Gold falls 1.5 percent on ECB rate talk, peace plan
NEW YORK (Reuters) - Gold fell 1.5 percent on Thursday, snapping a four-day rally to record highs on news of a Venezuelan proposal to end turmoil in Libya and as the European Central Bank warned it could soon raise interest rates.
Gold nearly halved its gains from the past four days which culminated in an all-time high $1,440.10 an ounce on Wednesday. Bullion investors took profits as oil prices slipped after Venezuela said Muammar Gaddafi had agreed to its proposal for an international commission to negotiate a peace plan in Libya, the world's 12th largest oil exporting nation.
Bullion was also pressured by ECB President Jean-Claude Trichet's statement that the central bank would exercise "strong vigilance" over inflation and that interest rate increases could come at ECB's next meeting in April, far earlier than markets expected.
"Obviously, you have the European talk about higher interest rates down the road and a stalling crude rally, which are weighing on the market now," said Frank McGhee, head precious metals trader of Integrated Brokerage Services LLC.
"You have everything that at least set us up for a day of profit taking," McGhee said.
Spot gold fell as low as $1,409.96 an ounce and was down 1.5 percent to $1,412.90 an ounce at 3:04 p.m. EST (2004 GMT). The metal fixed at $1,421.50 in London.

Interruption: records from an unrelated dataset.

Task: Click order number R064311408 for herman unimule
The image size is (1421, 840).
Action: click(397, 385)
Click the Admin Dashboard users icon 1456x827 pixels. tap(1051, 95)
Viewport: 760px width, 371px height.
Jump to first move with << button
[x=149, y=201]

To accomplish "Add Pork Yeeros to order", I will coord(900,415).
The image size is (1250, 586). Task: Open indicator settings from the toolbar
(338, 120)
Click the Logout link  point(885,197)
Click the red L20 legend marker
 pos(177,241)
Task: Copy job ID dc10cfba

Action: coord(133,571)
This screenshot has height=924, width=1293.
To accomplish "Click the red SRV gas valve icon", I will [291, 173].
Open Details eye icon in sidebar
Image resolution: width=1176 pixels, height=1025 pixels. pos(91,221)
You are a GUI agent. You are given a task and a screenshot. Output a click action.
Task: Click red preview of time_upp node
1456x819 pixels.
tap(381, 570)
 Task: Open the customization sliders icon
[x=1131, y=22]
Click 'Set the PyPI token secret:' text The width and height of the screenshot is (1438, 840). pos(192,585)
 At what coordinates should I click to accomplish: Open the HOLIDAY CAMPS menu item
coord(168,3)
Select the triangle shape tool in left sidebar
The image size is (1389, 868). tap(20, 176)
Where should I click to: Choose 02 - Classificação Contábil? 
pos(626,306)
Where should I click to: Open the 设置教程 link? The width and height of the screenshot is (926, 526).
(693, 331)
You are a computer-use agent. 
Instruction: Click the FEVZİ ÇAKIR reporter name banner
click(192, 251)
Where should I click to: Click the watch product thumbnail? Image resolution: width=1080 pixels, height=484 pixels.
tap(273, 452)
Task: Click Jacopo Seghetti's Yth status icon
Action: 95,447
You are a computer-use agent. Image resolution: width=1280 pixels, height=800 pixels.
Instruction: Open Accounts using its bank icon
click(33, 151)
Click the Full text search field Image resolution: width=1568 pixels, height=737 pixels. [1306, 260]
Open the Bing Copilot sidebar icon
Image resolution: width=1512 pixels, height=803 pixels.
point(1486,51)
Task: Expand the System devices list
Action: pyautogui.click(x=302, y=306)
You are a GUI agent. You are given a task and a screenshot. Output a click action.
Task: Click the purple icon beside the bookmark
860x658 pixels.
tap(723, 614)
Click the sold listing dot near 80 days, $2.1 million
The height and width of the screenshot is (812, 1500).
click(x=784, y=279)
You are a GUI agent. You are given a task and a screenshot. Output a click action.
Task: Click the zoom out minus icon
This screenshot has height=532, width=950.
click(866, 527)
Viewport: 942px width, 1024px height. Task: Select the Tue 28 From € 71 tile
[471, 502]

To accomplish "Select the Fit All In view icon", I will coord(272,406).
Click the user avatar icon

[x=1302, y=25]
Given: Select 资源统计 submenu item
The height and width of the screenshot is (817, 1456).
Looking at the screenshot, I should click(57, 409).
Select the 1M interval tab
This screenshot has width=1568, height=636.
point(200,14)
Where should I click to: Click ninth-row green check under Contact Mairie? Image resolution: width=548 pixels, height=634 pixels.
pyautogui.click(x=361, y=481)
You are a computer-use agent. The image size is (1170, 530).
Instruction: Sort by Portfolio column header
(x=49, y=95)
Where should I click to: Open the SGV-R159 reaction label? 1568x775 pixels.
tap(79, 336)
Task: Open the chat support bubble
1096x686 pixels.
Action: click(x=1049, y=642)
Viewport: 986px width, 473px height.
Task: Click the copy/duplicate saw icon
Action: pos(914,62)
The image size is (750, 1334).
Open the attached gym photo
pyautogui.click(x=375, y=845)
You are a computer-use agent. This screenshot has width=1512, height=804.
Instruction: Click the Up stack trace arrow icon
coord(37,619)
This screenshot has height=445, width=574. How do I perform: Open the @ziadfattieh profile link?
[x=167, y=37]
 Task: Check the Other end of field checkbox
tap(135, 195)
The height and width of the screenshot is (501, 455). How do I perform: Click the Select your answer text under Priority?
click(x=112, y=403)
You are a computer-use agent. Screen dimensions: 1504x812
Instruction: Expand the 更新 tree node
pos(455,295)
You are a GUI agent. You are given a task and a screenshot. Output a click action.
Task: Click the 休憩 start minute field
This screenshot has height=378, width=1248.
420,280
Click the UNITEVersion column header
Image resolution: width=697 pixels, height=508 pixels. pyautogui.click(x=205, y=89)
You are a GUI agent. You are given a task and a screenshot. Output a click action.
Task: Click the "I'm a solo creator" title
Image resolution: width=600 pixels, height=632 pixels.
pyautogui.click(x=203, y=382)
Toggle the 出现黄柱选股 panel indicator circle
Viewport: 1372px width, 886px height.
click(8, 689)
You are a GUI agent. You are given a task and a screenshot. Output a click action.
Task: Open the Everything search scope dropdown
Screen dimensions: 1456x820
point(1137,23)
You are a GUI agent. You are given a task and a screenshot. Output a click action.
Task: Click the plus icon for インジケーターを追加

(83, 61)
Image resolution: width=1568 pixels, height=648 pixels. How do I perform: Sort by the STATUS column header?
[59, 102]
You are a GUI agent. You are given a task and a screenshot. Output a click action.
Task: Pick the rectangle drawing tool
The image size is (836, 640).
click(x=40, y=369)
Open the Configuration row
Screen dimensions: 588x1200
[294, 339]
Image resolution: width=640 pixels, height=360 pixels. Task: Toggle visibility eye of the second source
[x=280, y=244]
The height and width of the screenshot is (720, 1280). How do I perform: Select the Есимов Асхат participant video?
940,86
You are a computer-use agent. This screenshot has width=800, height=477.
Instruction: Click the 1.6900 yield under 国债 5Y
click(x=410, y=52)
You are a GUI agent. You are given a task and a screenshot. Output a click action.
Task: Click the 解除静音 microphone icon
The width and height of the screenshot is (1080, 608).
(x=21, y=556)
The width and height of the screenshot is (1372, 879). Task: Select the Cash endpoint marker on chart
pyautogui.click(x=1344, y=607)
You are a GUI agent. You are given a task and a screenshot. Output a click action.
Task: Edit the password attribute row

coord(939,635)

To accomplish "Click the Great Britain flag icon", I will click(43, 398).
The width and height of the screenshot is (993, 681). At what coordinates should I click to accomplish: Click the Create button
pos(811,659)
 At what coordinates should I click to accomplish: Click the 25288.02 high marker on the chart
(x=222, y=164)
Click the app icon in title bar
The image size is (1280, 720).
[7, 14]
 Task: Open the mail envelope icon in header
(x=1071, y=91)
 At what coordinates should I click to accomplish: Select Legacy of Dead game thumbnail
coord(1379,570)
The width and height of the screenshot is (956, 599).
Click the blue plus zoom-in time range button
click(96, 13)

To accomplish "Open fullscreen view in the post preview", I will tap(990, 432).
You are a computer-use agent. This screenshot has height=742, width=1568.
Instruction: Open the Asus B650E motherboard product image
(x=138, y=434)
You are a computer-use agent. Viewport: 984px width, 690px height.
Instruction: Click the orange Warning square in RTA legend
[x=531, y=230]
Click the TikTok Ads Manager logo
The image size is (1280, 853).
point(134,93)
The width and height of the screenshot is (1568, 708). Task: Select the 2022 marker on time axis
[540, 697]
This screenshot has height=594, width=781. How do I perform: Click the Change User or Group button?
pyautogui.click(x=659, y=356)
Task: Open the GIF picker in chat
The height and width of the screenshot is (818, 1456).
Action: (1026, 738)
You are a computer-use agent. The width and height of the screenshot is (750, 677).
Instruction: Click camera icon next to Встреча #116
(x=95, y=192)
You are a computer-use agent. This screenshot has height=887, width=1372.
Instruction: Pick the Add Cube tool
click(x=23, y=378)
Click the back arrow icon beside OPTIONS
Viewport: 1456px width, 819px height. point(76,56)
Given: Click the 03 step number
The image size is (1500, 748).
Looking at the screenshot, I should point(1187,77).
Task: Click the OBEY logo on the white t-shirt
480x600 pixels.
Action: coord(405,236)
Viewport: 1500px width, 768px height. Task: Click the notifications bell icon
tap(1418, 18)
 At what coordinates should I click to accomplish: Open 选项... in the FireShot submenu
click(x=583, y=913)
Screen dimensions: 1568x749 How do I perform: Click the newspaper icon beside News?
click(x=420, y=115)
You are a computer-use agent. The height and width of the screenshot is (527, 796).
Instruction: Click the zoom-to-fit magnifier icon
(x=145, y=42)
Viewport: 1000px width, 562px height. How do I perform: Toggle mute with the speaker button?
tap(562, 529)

U.S. gold futures for April delivery settled down $21.30 an ounce at $1,416.40, with turnover of more than 200,000 lots, some 10 percent higher than its 30-day average, preliminary Reuters data showed.
Thursday marked the first time U.S. gold volume rose above 200,000 contracts since January 28.
Trichet's remarks on inflation and a possible rate hike pushed the euro sharply higher against the dollar, edging toward the psychologically important $1.40 level.
"This is the type of language that in previous rate hike cycles preceded a rate hike," said currency strategists at Action Economics.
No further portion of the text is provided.